At first glance, two old women gossiping on a half-demolished street may not have much to do with the group of nymph-like waifs in swimsuits draping themselves across the branches of a tree in synchronised unison. Seen alongside each other as in this two-part exhibition at Stills, however, the documentary photographs of Joseph McKenzie and images by Fred Daniels taken from the collection of choreographer Margaret Morris fuse social history and artistic archive in fascinating counterpoint.
Where Joseph McKenzie was regarded as the father of Scottish photography up until his death in 2015, the shapes thrown in Morris' 1920s world were the epitome of abstraction applied to everyday life. Both, in their own ways, were radical pioneers.
“The Margaret Morris collection is a really early example of an artist recognising the importance of documentation,” Stills director Ben Harman says,“while Joseph McKenzie's photographs are early examples of a form that shows how important documentary photography has become.”
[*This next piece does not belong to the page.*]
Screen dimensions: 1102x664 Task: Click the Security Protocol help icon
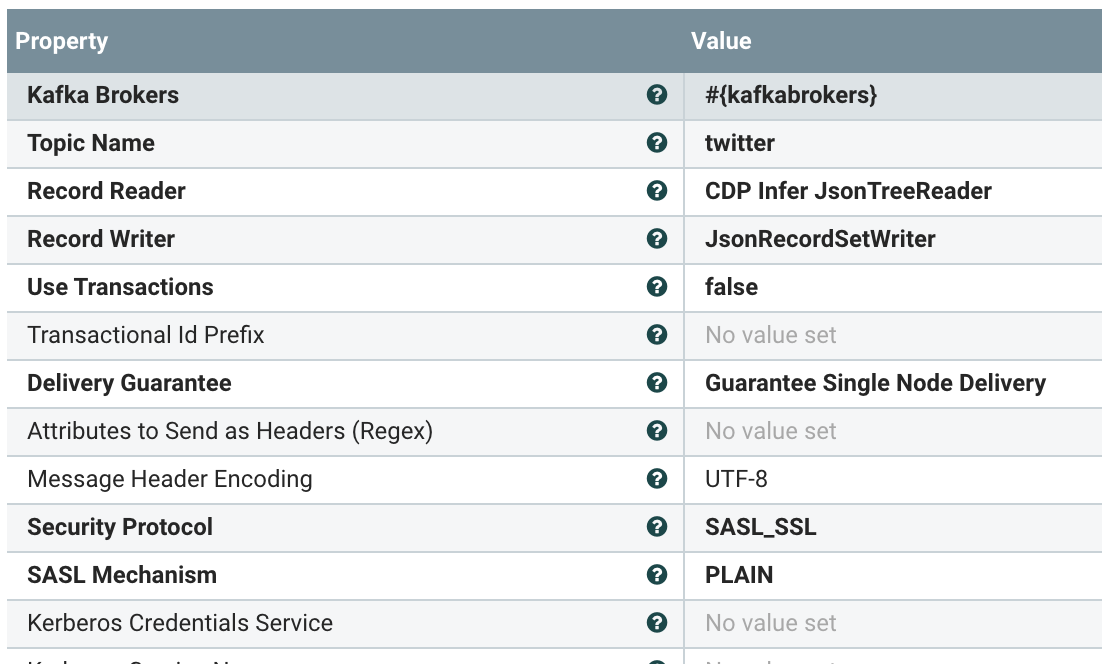[x=657, y=527]
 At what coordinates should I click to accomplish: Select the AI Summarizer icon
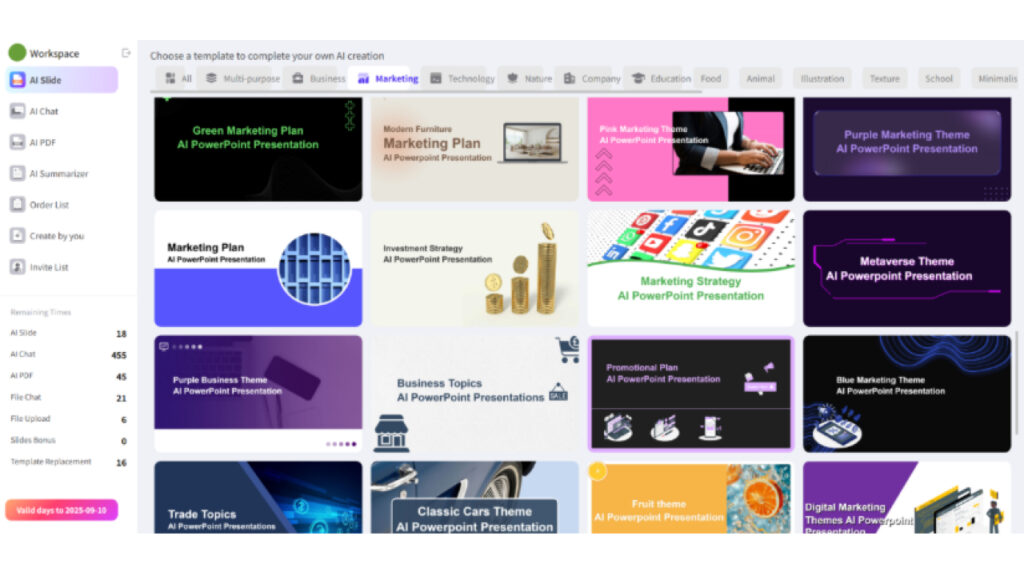click(18, 173)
McKenzie's images of Dundee women are drawn from a much larger collection, Dundee - City in Transition, exhibited in 1966 and now held by the city's McManus Gallery and Museum. Daniels' images of Morris and co are taken from the Fergusson Gallery's collection at Perth Gallery and Museum.
As vital as the work of both McKenzie and Morris remains, this second of Stills' ongoing series of twinned historical shows aims to bring it into the open in a way that both saves them from neglect and illustrates their influence on those working in similar fields today.
“I wonder whether part of Margaret Morris's legacy is the whole cultural spirit of Glasgow,” posits Harman. “She was such a part of that. As far as Joseph McKenzie goes, documentary photography is such a major strand of contemporary practice now, but McKenzie really set the bar.”